You walk out of a VA facility, and see a booth with people offering free phones and cell service for veterans, all thanks to a government program. It sounds compelling, right?
“Free” might end up costing you a lot of money. The FTC has heard about booths like these — and what happens next. Months later, veterans who signed up for the program get notices saying they need to provide personal information and documents to prove they meet the income requirements — something the people pitching the program never mentioned. Many veterans find that their incomes are too high to qualify for the program, and face losing service or paying for something they thought would be free.
Here are the facts: there is a government program — called Lifeline — that offers free or discounted phone service. It’s supported by the Universal Service Fund — a fund all telephone companies and other telecommunications providers pay into (a cost you might see passed on to you in the form of a “Universal Service” line charge on your phone bill).
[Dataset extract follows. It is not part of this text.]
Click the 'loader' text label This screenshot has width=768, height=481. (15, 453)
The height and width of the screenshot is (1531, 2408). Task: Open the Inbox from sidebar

But the program is based on income, not whether you’re a veteran. If you don’t meet the income requirements, you don’t qualify.
To learn more about the Lifeline program, check out the FCC’s Lifeline: Affordable Telephone Service for Income-Eligible Subscribers.
Think you might be eligible for the program? Go to lifelinesupport.org and use the pre-screening tool from the Universal Service Administrative Company (USAC) to see if you might qualify for a free phone. The site also lets you search for Lifeline providers in your state.
Even if you don’t qualify, try checking with your phone service provider to see if they offer any discounts for veterans.